*What you are asked to do:* Print the data exactly as it is given, please.

*Data supplied:*
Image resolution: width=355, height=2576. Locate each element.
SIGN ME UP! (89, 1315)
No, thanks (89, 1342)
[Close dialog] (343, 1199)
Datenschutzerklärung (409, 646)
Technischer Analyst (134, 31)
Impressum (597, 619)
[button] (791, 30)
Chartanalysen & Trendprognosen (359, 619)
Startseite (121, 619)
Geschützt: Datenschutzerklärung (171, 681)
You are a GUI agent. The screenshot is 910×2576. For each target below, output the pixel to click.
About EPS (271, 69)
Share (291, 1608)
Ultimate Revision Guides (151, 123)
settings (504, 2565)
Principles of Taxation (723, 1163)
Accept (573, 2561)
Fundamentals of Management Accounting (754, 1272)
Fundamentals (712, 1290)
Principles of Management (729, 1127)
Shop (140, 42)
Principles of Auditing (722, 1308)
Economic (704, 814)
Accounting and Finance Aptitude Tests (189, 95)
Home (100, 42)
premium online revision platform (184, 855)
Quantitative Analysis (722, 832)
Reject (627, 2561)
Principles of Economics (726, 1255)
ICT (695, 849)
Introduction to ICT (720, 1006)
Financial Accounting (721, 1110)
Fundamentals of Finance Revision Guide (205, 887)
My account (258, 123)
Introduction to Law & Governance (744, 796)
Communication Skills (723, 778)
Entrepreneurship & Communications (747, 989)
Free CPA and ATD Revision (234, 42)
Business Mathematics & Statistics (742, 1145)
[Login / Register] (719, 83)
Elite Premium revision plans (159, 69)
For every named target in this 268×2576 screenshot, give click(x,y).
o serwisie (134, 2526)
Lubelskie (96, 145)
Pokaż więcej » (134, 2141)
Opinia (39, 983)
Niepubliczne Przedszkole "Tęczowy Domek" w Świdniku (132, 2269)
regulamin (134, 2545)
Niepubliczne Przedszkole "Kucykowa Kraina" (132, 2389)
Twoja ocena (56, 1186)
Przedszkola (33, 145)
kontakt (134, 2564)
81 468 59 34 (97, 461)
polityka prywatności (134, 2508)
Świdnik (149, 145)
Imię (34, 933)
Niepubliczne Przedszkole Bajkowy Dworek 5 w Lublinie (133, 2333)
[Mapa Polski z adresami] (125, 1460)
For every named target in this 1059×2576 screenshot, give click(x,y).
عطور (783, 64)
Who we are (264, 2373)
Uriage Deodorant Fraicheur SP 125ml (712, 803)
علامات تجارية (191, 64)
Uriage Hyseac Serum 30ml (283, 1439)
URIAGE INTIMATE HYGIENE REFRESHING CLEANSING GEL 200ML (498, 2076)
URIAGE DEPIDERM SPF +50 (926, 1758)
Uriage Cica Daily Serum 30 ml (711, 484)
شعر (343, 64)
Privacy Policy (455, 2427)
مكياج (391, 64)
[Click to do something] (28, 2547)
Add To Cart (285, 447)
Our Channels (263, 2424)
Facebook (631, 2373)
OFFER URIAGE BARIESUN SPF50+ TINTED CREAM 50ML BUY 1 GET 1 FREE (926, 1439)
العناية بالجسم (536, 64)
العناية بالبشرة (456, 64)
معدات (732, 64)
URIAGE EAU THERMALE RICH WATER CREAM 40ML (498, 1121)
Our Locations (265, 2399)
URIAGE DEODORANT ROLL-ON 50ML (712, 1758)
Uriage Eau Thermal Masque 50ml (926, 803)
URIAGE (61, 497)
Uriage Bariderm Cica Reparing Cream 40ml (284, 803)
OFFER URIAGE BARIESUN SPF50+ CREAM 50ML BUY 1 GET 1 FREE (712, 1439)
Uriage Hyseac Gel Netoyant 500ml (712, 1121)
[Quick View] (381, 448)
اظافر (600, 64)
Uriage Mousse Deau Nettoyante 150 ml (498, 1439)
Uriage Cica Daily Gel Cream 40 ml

*Output for this task:*
Image resolution: width=355, height=2576. Locate each element.
SIGN ME UP! (89, 1315)
No, thanks (89, 1342)
[Close dialog] (343, 1199)
Datenschutzerklärung (409, 646)
Technischer Analyst (134, 31)
Impressum (597, 619)
[button] (791, 30)
Chartanalysen & Trendprognosen (359, 619)
Startseite (121, 619)
Geschützt: Datenschutzerklärung (171, 681)
You are a GUI agent. The screenshot is 910×2576. For each target below, output the pixel to click.
About EPS (271, 69)
Share (291, 1608)
Ultimate Revision Guides (151, 123)
settings (504, 2565)
Principles of Taxation (723, 1163)
Accept (573, 2561)
Fundamentals of Management Accounting (754, 1272)
Fundamentals (712, 1290)
Principles of Management (729, 1127)
Shop (140, 42)
Principles of Auditing (722, 1308)
Economic (704, 814)
Accounting and Finance Aptitude Tests (189, 95)
Home (100, 42)
premium online revision platform (184, 855)
Quantitative Analysis (722, 832)
Reject (627, 2561)
Principles of Economics (726, 1255)
ICT (695, 849)
Introduction to ICT (720, 1006)
Financial Accounting (721, 1110)
Fundamentals of Finance Revision Guide (205, 887)
My account (258, 123)
Introduction to Law & Governance (744, 796)
Communication Skills (723, 778)
Entrepreneurship & Communications (747, 989)
Free CPA and ATD Revision (234, 42)
Business Mathematics & Statistics (742, 1145)
[Login / Register] (719, 83)
Elite Premium revision plans (159, 69)
For every named target in this 268×2576 screenshot, give click(x,y).
o serwisie (134, 2526)
Lubelskie (96, 145)
Pokaż więcej » (134, 2141)
Opinia (39, 983)
Niepubliczne Przedszkole "Tęczowy Domek" w Świdniku (132, 2269)
regulamin (134, 2545)
Niepubliczne Przedszkole "Kucykowa Kraina" (132, 2389)
Twoja ocena (56, 1186)
Przedszkola (33, 145)
kontakt (134, 2564)
81 468 59 34 (97, 461)
polityka prywatności (134, 2508)
Świdnik (149, 145)
Imię (34, 933)
Niepubliczne Przedszkole Bajkowy Dworek 5 w Lublinie (133, 2333)
[Mapa Polski z adresami] (125, 1460)
For every named target in this 1059×2576 screenshot, give click(x,y).
عطور (783, 64)
Who we are (264, 2373)
Uriage Deodorant Fraicheur SP 125ml (712, 803)
علامات تجارية (191, 64)
Uriage Hyseac Serum 30ml (283, 1439)
URIAGE INTIMATE HYGIENE REFRESHING CLEANSING GEL 200ML (498, 2076)
URIAGE DEPIDERM SPF +50 (926, 1758)
Uriage Cica Daily Serum 30 ml (711, 484)
شعر (343, 64)
Privacy Policy (455, 2427)
مكياج (391, 64)
[Click to do something] (28, 2547)
Add To Cart (285, 447)
Our Channels (263, 2424)
Facebook (631, 2373)
OFFER URIAGE BARIESUN SPF50+ TINTED CREAM 50ML BUY 1 GET 1 FREE (926, 1439)
العناية بالجسم (536, 64)
العناية بالبشرة (456, 64)
معدات (732, 64)
URIAGE EAU THERMALE RICH WATER CREAM 40ML (498, 1121)
Our Locations (265, 2399)
URIAGE DEODORANT ROLL-ON 50ML (712, 1758)
Uriage Eau Thermal Masque 50ml (926, 803)
URIAGE (61, 497)
Uriage Bariderm Cica Reparing Cream 40ml (284, 803)
OFFER URIAGE BARIESUN SPF50+ CREAM 50ML BUY 1 GET 1 FREE (712, 1439)
Uriage Hyseac Gel Netoyant 500ml (712, 1121)
[Quick View] (381, 448)
اظافر (600, 64)
Uriage Mousse Deau Nettoyante 150 ml (498, 1439)
Uriage Cica Daily Gel Cream 40 ml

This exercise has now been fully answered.